Interestingly, a very similar handset is also available in SIM-free form as the HTC S620 Excalibur; this adds Wi-Fi connectivity to the mix. The lack of Wi-Fi access on the T-Mobile version is a particular shame, as this is yet another non-3G internet phone that can't take advantage of the broadband access speeds of 3G or higher speed HSDPA.
Although the handset keyboard doesn't have separate number keys, digits can be dialled in relatively easily using a set of silver-coloured buttons in a standard numberpad arrangement. The keys are not particularly large, so typing numbers or letters has to be done using a single thumb - it's not designed for touch typists.
There is no trackball or thumbwheel interface on this model, but in addition to a standard joypad and softkey arrangement there is a touch-sensitive control on the side of the phone. The positioning of this "Joggr" interface is less than perfect, and it is not a particularly quick or intuitive way of getting yourself around.
The 65K-colour, 320 x 240-pixel screen is perfectly proportioned for viewing videos or web pages. There is no need to turn the device around; screen images can use the full area without any need for scrolling. It is the download speed that lets the device down, however, as a multimedia tool. Video downloads take an age from the T-Mobile site. The waiting game would be fine, were it not for the fact that there are plenty of 3G handsets that offer a faster service.

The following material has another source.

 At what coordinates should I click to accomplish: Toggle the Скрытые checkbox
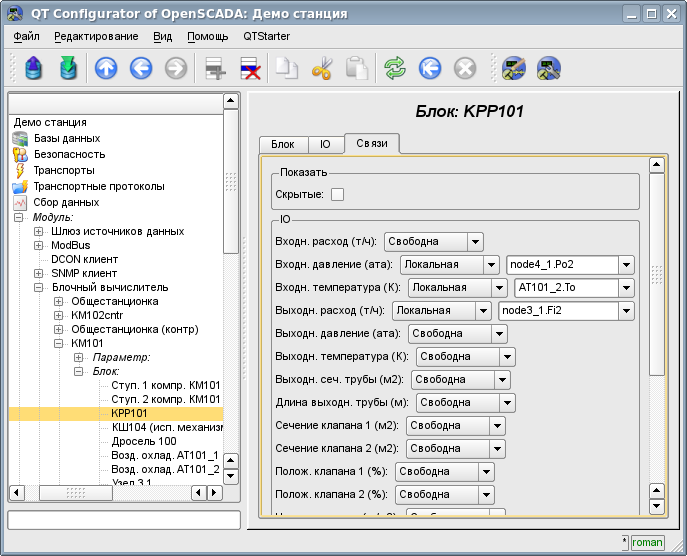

We were impressed with the musical performance however. The unit's 201MHz OMAP processor is backed up with 128MB of ROM and 64MB of RAM, but storage for clips and files can be increased by buying an optional MicroSD card.
This is hidden away in a slot under the battery cover, but can sensibly be removed without having to remove the power pack itself. Sound quality from the built-in speakerphone is more passable than with most units, and plugging in the supplied headset its USB style connector provides a pleasing acoustic experience.
Tone controls are thin on the ground with the supplied Windows Media Player Mobile software. However, it scores extra points w by the fact that you can use this device with a stereo Bluetooth headset.
The camera is also seemingly simple, with a resolution of just 1.3-megapixels (now practically the minimum standard for a new cameraphone), and without the luxury of flash or fancy effects.
However, it turns in a good set of pictures with accurate coloration, and with much less noise and artefacts than is customary for other 1.3-megapixel cameras. Pictures provide the sort of detail that is normally only associated with models offering twice the resolution, proving that it's not just the pixels that count.
There is no autofocus or close-focus ability but this device is more than capable of taking useful record shots whilst on the move. It can also shoot video - albeit with miniscule 176x144-pixel dimensions.
A key selling point of the Microsoft operating system is that it allows you to synchronise your emails and personal detail with Outlook - giving you a truly joined up way of running your life. The device will also provide you with push email over the internet or from your corporate server, should your office have the right type of server configuration. There is wide support for different email standards and provider, which helps you get the most out of the keyboard.
The T-Mobile MDA Mail is further proof the BlackBerry is not the only option. This is a neat package that combines sensible communication facilities without making you forego the features and fun that you would expect from a more usual middle-of-the-range handset.
As such it is the perfect handset for those that want a sensible emailer handset, without ending up with something that is too geared up for serious business users.
Its Achilles heel, however, is its connection speed. Using 2.5G technology, it can never offer the web surfing or video download experience of more state-of-the-art rivals and has to miss out on some useful services, such as Mobile TV and high-speed multimedia downloading.